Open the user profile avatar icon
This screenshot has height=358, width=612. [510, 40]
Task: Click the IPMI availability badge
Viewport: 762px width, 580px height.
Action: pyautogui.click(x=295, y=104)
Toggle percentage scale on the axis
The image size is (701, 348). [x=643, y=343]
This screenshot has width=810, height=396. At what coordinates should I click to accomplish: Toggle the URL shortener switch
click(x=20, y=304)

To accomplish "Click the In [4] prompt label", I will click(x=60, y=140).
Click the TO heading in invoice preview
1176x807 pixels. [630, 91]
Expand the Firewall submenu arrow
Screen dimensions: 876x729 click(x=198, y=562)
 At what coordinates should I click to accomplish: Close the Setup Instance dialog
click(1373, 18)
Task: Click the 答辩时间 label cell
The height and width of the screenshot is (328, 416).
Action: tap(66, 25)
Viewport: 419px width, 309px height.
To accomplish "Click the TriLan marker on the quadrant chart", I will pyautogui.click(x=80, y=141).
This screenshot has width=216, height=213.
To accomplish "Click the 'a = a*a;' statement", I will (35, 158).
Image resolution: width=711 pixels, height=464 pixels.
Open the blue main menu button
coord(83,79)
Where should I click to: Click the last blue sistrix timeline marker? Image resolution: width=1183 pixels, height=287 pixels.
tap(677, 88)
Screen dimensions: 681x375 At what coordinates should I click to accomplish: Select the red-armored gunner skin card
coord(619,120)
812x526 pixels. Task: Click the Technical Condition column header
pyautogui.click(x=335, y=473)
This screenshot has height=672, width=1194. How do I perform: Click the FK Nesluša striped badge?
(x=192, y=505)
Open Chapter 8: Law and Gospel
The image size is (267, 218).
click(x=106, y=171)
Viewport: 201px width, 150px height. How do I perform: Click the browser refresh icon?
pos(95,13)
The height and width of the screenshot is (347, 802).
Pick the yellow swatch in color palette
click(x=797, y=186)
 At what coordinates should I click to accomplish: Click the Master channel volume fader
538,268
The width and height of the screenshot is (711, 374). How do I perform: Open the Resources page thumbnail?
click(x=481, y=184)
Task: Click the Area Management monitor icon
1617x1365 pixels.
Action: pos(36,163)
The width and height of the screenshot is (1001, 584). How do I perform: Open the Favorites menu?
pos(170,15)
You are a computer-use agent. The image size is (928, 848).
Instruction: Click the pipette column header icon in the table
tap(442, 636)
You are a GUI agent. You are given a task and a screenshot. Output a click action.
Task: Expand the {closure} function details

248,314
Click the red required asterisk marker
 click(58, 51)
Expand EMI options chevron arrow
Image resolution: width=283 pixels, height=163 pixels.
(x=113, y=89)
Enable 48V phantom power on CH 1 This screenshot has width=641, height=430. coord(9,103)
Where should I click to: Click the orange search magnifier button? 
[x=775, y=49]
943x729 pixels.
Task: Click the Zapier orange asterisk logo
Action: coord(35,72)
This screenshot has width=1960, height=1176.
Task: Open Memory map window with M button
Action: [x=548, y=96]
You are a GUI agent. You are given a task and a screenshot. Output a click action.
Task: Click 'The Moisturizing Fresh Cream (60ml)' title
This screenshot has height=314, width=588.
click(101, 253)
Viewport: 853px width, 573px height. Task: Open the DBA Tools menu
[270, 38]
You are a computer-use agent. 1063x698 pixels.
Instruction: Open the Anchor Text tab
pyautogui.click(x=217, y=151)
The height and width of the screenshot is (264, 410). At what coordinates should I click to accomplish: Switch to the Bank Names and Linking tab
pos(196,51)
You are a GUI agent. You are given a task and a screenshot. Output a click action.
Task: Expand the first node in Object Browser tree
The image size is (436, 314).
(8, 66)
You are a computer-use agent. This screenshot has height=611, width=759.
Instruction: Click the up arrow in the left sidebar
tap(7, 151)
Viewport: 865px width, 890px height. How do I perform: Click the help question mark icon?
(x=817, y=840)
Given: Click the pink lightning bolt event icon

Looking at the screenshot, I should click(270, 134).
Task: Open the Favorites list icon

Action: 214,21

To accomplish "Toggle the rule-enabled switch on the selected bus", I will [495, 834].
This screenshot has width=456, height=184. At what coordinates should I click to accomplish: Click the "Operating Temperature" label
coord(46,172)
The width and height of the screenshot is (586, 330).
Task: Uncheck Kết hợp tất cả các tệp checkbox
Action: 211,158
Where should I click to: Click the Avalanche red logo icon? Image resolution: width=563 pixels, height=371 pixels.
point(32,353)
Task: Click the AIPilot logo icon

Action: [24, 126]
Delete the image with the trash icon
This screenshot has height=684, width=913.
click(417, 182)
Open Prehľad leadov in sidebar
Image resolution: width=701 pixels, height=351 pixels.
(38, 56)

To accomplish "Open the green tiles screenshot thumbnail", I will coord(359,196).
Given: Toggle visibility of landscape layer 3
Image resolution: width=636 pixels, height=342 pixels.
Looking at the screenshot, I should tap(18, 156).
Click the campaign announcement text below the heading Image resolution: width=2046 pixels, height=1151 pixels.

—————

● **Your goal**:
Please repeat the entries above word for word, from the line containing "will click(x=60, y=140)." through the line containing "Action: tap(66, 25)", with both of those lines included.

● **Exercise solution**:
To accomplish "Click the In [4] prompt label", I will click(x=60, y=140).
Click the TO heading in invoice preview
1176x807 pixels. [630, 91]
Expand the Firewall submenu arrow
Screen dimensions: 876x729 click(x=198, y=562)
 At what coordinates should I click to accomplish: Close the Setup Instance dialog
click(1373, 18)
Task: Click the 答辩时间 label cell
The height and width of the screenshot is (328, 416).
Action: tap(66, 25)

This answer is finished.